#### TASK:
All of the entries must be output exactly as they are.

........

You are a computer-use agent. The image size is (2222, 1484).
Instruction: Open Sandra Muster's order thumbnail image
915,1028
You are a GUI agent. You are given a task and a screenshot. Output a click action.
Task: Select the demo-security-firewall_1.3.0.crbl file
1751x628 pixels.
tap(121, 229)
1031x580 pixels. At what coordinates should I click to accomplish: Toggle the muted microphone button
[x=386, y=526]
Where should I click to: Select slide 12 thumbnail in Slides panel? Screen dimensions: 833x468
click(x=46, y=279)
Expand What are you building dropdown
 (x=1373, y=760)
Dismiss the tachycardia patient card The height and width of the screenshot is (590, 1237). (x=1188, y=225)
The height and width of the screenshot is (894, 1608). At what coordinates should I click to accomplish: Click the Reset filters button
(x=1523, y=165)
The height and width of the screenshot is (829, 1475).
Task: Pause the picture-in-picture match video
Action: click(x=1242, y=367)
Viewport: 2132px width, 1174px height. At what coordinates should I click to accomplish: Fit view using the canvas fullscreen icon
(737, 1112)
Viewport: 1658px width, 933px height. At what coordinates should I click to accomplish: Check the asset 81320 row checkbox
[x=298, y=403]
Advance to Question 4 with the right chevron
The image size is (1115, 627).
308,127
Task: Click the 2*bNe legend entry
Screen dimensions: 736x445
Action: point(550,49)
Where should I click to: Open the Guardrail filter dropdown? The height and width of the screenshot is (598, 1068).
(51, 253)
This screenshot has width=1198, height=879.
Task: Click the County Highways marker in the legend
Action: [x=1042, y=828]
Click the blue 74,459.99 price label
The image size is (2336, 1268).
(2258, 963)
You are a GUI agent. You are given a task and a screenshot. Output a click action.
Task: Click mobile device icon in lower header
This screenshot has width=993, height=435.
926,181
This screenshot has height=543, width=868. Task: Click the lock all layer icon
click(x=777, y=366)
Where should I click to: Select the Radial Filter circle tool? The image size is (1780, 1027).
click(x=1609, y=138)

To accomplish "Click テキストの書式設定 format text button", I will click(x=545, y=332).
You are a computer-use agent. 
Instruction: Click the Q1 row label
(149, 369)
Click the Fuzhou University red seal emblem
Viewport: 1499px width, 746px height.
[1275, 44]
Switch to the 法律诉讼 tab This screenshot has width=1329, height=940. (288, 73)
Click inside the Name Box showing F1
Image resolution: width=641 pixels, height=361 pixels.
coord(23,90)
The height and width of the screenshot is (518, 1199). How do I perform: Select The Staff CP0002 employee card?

........

#### SOLUTION BELOW:
You are a computer-use agent. The image size is (2222, 1484).
Instruction: Open Sandra Muster's order thumbnail image
915,1028
You are a GUI agent. You are given a task and a screenshot. Output a click action.
Task: Select the demo-security-firewall_1.3.0.crbl file
1751x628 pixels.
tap(121, 229)
1031x580 pixels. At what coordinates should I click to accomplish: Toggle the muted microphone button
[x=386, y=526]
Where should I click to: Select slide 12 thumbnail in Slides panel? Screen dimensions: 833x468
click(x=46, y=279)
Expand What are you building dropdown
 (x=1373, y=760)
Dismiss the tachycardia patient card The height and width of the screenshot is (590, 1237). (x=1188, y=225)
The height and width of the screenshot is (894, 1608). At what coordinates should I click to accomplish: Click the Reset filters button
(x=1523, y=165)
The height and width of the screenshot is (829, 1475).
Task: Pause the picture-in-picture match video
Action: click(x=1242, y=367)
Viewport: 2132px width, 1174px height. At what coordinates should I click to accomplish: Fit view using the canvas fullscreen icon
(737, 1112)
Viewport: 1658px width, 933px height. At what coordinates should I click to accomplish: Check the asset 81320 row checkbox
[x=298, y=403]
Advance to Question 4 with the right chevron
The image size is (1115, 627).
308,127
Task: Click the 2*bNe legend entry
Screen dimensions: 736x445
Action: point(550,49)
Where should I click to: Open the Guardrail filter dropdown? The height and width of the screenshot is (598, 1068).
(51, 253)
This screenshot has width=1198, height=879.
Task: Click the County Highways marker in the legend
Action: [x=1042, y=828]
Click the blue 74,459.99 price label
The image size is (2336, 1268).
(2258, 963)
You are a GUI agent. You are given a task and a screenshot. Output a click action.
Task: Click mobile device icon in lower header
This screenshot has width=993, height=435.
926,181
This screenshot has height=543, width=868. Task: Click the lock all layer icon
click(x=777, y=366)
Where should I click to: Select the Radial Filter circle tool? The image size is (1780, 1027).
click(x=1609, y=138)

To accomplish "Click テキストの書式設定 format text button", I will click(x=545, y=332).
You are a computer-use agent. 
Instruction: Click the Q1 row label
(149, 369)
Click the Fuzhou University red seal emblem
Viewport: 1499px width, 746px height.
[1275, 44]
Switch to the 法律诉讼 tab This screenshot has width=1329, height=940. (288, 73)
Click inside the Name Box showing F1
Image resolution: width=641 pixels, height=361 pixels.
coord(23,90)
The height and width of the screenshot is (518, 1199). How do I perform: Select The Staff CP0002 employee card?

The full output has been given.